• [EXERCISE MATERIAL]:
Segment Open

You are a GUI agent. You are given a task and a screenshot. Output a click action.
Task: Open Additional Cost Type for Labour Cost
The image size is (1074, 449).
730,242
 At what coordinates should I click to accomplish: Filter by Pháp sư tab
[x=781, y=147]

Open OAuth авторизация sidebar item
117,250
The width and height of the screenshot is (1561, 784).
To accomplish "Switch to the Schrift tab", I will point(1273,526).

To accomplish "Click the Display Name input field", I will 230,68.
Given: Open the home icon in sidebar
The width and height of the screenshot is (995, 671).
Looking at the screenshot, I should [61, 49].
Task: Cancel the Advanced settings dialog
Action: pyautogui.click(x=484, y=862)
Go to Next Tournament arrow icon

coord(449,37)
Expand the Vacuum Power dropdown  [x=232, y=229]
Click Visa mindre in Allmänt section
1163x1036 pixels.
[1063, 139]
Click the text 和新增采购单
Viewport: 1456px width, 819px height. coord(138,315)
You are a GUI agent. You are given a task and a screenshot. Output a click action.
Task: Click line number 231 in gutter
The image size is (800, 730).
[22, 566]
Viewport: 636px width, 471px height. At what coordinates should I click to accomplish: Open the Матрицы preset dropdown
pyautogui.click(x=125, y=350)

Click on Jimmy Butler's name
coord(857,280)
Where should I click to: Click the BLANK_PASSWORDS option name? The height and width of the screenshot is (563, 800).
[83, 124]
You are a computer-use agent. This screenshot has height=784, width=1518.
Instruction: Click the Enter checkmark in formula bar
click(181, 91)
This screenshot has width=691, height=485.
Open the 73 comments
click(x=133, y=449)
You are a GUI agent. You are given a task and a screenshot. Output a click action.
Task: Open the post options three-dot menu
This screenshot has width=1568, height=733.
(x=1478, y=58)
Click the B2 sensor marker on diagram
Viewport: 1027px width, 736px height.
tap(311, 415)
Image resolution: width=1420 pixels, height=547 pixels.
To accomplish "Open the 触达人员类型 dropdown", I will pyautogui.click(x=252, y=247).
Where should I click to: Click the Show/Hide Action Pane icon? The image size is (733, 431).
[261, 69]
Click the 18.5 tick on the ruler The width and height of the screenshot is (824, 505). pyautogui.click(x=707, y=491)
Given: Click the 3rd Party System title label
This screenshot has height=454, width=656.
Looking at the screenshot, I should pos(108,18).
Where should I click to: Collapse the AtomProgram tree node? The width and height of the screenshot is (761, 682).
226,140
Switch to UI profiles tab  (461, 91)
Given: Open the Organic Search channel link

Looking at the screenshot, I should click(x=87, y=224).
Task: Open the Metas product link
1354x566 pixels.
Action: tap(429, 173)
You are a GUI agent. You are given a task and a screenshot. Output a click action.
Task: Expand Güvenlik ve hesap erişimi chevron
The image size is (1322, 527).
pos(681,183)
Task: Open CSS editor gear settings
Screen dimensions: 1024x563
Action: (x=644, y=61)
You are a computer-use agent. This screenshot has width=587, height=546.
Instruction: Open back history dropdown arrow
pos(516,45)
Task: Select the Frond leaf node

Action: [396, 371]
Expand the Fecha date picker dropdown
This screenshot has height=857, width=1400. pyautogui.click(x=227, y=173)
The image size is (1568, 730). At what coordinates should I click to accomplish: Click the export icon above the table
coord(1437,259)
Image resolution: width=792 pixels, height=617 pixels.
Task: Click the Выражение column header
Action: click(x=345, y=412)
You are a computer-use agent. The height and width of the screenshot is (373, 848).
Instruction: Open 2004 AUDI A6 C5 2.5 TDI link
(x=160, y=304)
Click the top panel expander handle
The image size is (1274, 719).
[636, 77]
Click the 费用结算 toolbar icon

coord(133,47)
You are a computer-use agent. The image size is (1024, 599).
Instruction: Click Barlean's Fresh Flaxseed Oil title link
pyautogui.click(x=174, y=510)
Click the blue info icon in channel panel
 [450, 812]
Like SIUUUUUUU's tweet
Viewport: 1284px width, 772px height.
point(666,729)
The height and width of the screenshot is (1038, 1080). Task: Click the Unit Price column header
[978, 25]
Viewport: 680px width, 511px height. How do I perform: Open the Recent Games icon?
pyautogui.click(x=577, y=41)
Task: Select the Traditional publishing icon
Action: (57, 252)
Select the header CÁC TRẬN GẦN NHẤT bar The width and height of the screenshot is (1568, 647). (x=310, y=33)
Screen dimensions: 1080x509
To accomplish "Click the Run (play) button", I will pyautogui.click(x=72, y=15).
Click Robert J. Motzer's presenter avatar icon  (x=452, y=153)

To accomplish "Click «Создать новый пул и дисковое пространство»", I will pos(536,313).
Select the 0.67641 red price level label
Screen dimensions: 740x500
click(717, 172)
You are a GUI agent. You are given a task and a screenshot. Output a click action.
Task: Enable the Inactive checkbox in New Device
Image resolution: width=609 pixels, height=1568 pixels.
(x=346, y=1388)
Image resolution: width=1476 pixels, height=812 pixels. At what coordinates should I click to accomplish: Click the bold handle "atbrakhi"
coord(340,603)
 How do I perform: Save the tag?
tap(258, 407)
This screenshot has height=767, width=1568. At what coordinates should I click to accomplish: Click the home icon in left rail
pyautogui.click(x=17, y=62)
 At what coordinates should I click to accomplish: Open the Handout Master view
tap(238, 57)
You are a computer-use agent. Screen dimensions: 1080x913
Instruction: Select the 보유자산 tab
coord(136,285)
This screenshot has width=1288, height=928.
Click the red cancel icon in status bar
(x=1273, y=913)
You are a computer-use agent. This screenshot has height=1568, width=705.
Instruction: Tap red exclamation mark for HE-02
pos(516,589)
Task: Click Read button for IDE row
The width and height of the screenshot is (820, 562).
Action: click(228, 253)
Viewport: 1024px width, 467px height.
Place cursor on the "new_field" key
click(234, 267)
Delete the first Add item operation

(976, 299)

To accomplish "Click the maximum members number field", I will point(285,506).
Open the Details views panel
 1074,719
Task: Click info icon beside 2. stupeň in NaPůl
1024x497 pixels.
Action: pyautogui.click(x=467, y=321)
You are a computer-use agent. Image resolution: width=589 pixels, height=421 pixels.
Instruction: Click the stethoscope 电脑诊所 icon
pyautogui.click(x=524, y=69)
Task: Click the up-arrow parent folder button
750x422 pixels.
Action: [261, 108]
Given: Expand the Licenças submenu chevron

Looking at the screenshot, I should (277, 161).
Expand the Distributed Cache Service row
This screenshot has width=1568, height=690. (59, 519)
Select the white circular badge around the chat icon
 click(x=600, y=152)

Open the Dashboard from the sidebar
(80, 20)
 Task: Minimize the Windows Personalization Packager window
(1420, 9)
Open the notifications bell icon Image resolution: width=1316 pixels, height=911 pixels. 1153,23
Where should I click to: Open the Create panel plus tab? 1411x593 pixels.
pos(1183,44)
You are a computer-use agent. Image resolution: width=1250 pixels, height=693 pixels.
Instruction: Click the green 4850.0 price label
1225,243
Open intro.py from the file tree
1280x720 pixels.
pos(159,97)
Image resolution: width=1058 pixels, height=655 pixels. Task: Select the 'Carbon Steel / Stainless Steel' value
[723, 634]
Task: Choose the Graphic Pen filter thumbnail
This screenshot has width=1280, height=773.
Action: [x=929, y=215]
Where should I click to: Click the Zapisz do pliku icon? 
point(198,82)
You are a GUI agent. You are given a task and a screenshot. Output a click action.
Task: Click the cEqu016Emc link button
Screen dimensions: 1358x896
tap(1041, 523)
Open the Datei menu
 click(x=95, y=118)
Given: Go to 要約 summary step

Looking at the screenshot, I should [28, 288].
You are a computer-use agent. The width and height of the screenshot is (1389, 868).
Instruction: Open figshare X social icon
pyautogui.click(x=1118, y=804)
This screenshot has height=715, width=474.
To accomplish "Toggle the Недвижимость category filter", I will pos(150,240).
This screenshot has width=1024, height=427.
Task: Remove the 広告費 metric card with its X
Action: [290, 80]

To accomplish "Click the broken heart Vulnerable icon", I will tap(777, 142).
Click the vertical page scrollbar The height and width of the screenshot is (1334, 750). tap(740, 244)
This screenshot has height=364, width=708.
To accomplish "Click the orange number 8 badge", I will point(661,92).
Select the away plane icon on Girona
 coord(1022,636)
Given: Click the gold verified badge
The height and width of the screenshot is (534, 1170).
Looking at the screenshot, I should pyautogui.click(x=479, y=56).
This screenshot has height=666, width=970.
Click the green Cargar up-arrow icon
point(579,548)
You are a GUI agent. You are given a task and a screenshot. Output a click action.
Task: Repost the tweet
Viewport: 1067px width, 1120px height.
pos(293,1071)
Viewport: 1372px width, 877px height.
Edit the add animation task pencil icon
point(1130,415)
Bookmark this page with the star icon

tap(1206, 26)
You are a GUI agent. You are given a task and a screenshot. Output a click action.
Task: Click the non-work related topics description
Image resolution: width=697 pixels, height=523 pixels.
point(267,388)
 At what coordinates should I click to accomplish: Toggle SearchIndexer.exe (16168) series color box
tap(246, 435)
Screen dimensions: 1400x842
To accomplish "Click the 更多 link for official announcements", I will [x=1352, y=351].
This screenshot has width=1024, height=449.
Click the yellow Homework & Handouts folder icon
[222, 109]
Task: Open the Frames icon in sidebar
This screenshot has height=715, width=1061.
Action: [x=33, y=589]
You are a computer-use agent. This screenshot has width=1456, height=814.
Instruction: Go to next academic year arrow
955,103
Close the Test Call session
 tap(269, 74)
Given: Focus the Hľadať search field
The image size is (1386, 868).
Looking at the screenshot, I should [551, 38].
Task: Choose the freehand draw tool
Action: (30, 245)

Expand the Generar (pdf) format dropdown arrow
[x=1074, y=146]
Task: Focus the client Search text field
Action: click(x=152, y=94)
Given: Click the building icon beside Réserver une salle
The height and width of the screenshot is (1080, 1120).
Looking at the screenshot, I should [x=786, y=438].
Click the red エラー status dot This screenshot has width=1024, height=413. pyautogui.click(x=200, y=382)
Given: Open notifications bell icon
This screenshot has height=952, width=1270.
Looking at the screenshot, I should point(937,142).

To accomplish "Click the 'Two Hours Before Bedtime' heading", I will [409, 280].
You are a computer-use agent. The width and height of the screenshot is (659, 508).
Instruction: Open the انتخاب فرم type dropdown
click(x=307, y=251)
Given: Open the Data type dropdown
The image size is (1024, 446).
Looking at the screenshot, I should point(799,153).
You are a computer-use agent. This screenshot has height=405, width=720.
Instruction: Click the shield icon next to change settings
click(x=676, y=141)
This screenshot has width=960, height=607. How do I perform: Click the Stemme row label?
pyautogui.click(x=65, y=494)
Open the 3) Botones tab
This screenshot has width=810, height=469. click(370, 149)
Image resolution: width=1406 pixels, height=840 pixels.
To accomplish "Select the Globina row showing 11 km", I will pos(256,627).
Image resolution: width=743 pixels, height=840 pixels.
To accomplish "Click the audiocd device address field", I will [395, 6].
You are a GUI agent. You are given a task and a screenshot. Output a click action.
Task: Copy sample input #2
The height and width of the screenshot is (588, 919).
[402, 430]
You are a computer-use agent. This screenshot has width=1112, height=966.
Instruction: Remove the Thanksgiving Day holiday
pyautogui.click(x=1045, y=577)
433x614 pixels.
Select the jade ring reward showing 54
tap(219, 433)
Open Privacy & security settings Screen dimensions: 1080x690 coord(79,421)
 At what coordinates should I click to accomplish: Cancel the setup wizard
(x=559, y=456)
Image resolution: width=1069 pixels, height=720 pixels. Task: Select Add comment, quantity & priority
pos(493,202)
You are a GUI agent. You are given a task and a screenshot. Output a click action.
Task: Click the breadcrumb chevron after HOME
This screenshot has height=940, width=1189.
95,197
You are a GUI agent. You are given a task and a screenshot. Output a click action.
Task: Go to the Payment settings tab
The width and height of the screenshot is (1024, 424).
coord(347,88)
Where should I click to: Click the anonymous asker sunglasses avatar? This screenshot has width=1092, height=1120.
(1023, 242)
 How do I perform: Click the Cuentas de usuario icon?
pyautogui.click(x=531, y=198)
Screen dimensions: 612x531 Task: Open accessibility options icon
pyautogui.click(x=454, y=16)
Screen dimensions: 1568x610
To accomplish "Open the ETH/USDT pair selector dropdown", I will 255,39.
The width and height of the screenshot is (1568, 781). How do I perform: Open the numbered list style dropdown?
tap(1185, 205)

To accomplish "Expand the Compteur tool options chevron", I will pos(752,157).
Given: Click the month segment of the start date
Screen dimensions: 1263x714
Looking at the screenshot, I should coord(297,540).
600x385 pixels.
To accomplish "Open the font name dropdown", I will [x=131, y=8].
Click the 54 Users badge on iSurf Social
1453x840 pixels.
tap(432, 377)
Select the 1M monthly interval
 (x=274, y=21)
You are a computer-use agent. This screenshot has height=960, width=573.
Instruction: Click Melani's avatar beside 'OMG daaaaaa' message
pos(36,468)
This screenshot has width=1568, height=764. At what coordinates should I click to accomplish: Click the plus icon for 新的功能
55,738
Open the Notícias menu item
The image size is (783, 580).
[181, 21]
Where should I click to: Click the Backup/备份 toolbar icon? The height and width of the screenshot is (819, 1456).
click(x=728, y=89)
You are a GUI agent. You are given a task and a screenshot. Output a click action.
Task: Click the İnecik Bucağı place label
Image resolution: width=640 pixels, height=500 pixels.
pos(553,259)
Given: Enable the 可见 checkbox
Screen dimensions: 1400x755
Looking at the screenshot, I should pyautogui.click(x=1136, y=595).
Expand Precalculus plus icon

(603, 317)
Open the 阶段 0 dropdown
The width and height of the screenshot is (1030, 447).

Segment Closed

• [GOAL OF THE EXERCISE]: Taking the lines above, repeat exactly those from the line that contains "At what coordinates should I click to accomplish: Toggle" through the line that contains "has width=1456, height=814.", and both of those lines as well. Include nothing else.

• [ANSWER TO THIS PROBLEM]:
 At what coordinates should I click to accomplish: Toggle SearchIndexer.exe (16168) series color box
tap(246, 435)
Screen dimensions: 1400x842
To accomplish "Click the 更多 link for official announcements", I will [x=1352, y=351].
This screenshot has width=1024, height=449.
Click the yellow Homework & Handouts folder icon
[222, 109]
Task: Open the Frames icon in sidebar
This screenshot has height=715, width=1061.
Action: [x=33, y=589]
You are a computer-use agent. This screenshot has width=1456, height=814.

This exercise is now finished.